A review by leann_bolesch
Broken Wish by Julie C. Dao

dark emotional sad
  • Plot- or character-driven? Character
  • Strong character development? Yes
  • Loveable characters? Yes
  • Diverse cast of characters? No
  • Flaws of characters a main focus? Yes

3.0

I was all about this until the ending. I loved the set up for the family curse, the slight eerieness about Mathilda and the growth of the various characters. The magic was nicely done in a way that gave a sense of firm limits while still maintaining a broad scope and a sense of uncertainty that works well in a more fairy tale-like setting. Elva, too, was a good character, and I liked her relationship with Cay and Mathilda. Even Agnes I enjoyed, with the conflict between her good nature and the pressure she caved to from her husband to abuse her friendship to Mathilda. I would have given this five stars if it weren't for the ending.

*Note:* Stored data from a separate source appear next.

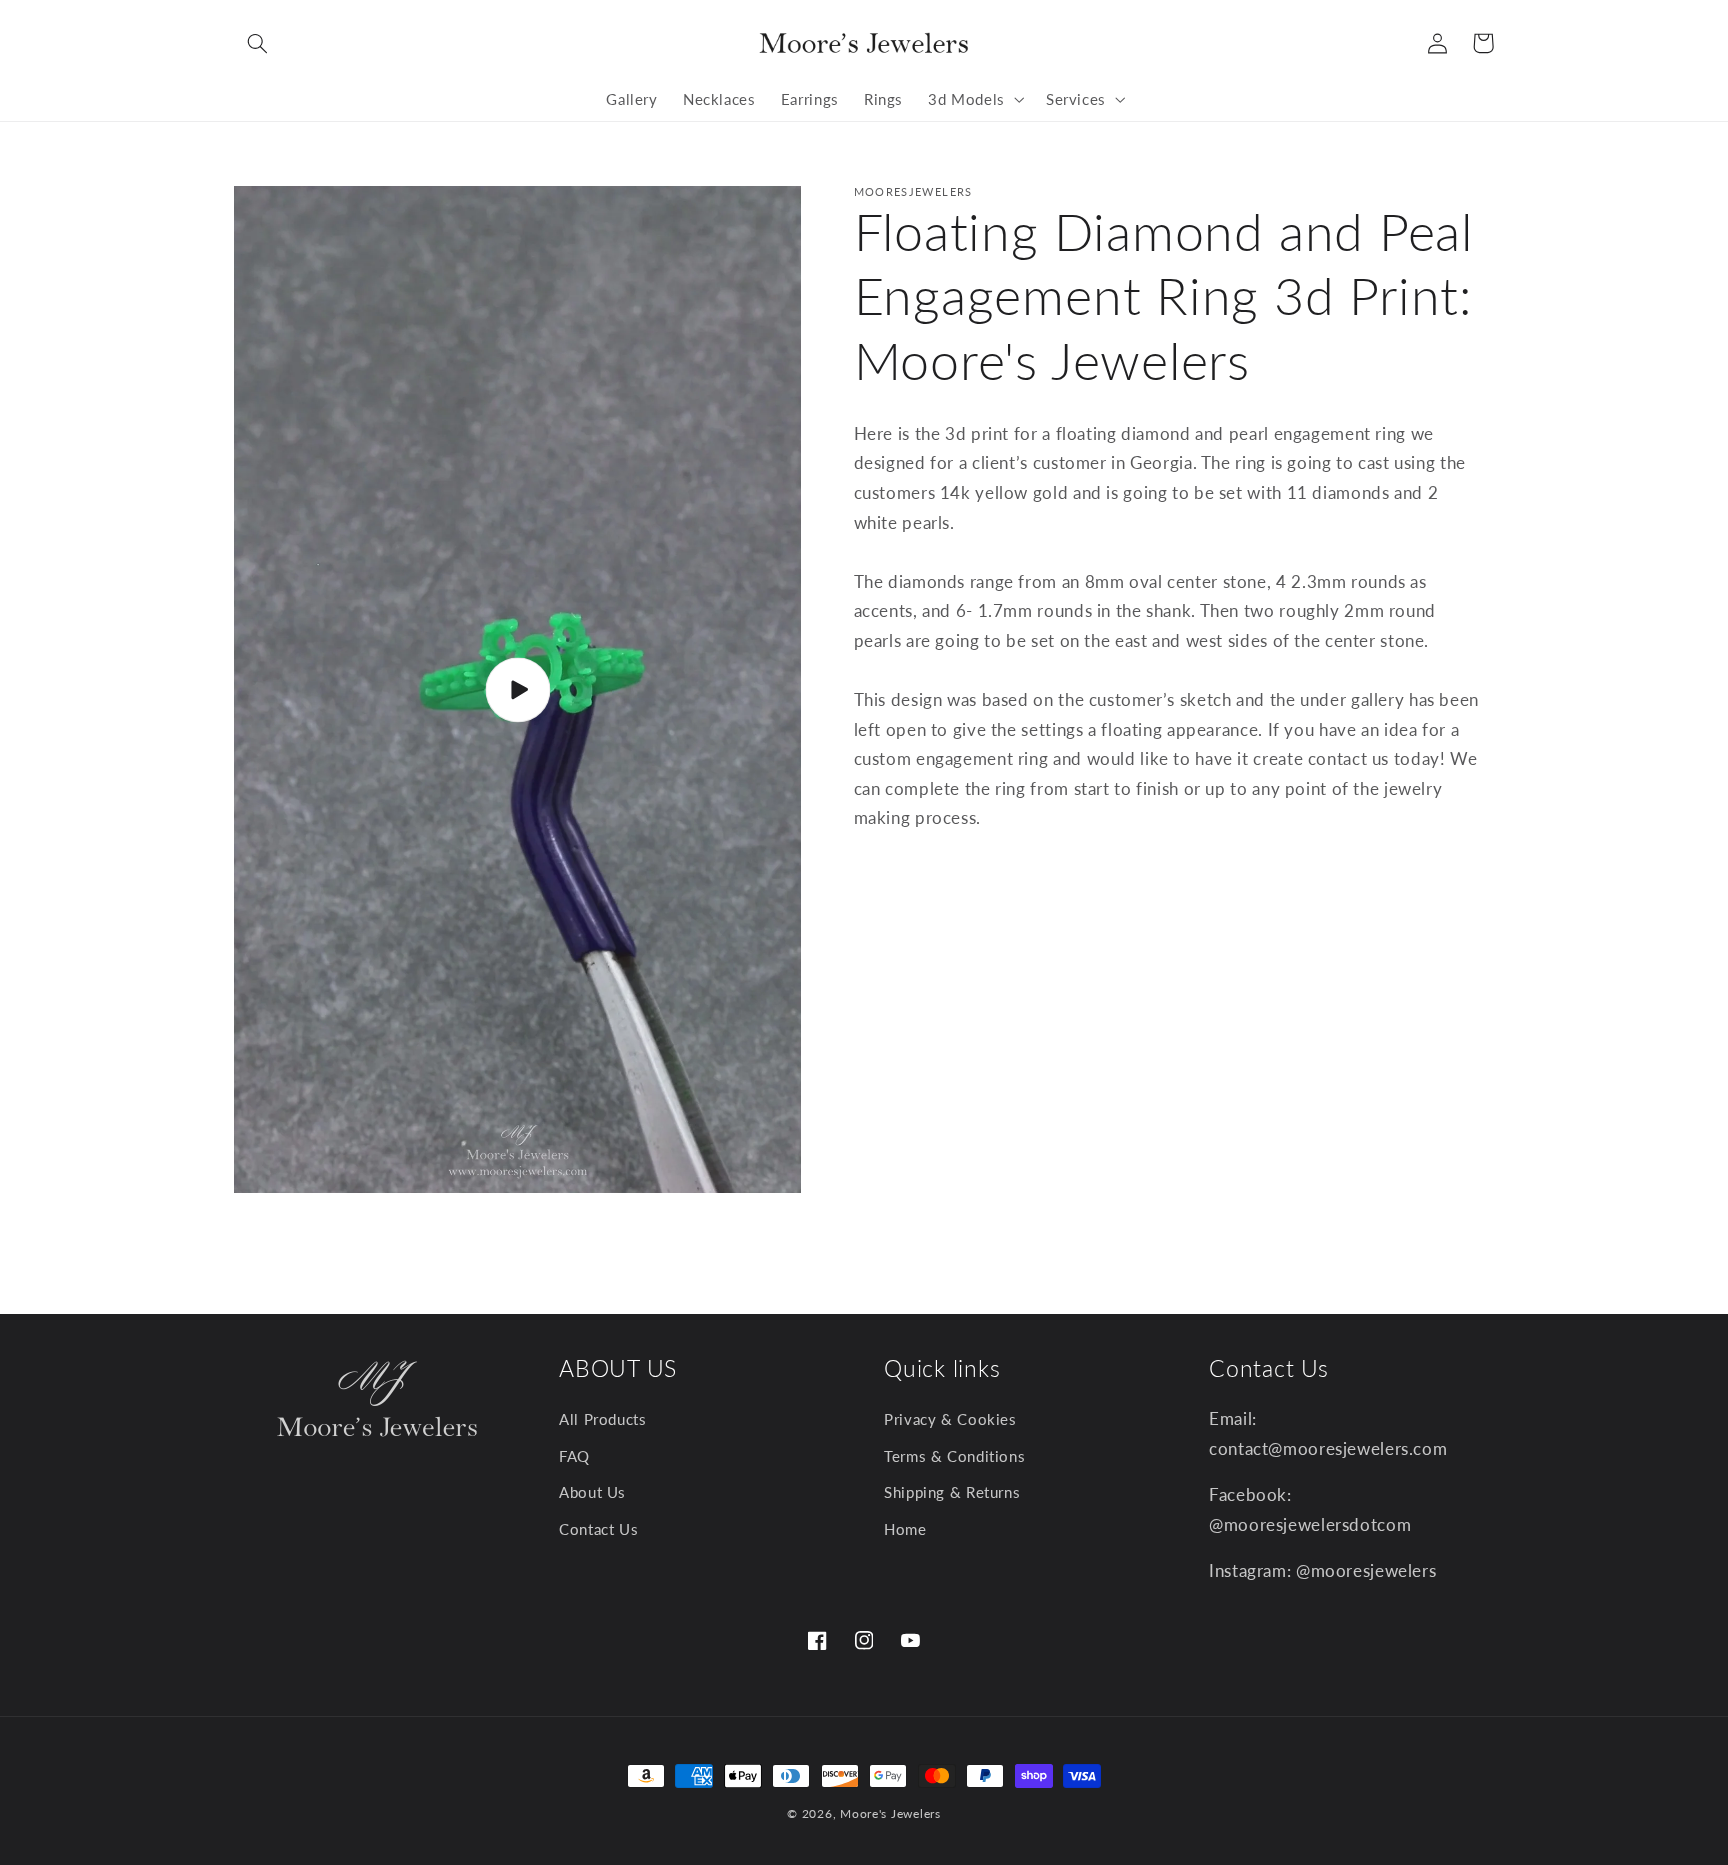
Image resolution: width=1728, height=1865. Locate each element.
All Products (603, 1419)
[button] (257, 43)
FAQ (574, 1456)
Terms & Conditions (954, 1456)
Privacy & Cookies (950, 1419)
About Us (592, 1492)
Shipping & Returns (952, 1492)
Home (905, 1529)
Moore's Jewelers (890, 1813)
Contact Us (598, 1529)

SpoilerI dislike stories where it feels like nothing matters, or like the protagonist dies needlessly at the end of the book. Elva's death isn't MEANINGLESS in that it drives Mathilda's growth, but it feels pretty meaningless when Mathilda was already recognizing that she played a part in pushing others away before she learned of Elva's situation, and when you don't get to see the fruits of her growth except implied via the family tree at the back of the book. The self-fulfilling prophecy where Elva kills herself causing the storm she began experimenting with magic to prevent all left me with the sense that everything would have been better off if she had never dabbled in magic at all, and that the only real moral was that her mother shouldn't have broken her promise... which is a little hard to accept as the moral of the story when Elva dies shortly after breaking her own promise in a way that even Mathilda treats as comparable before later acknowledging was justified.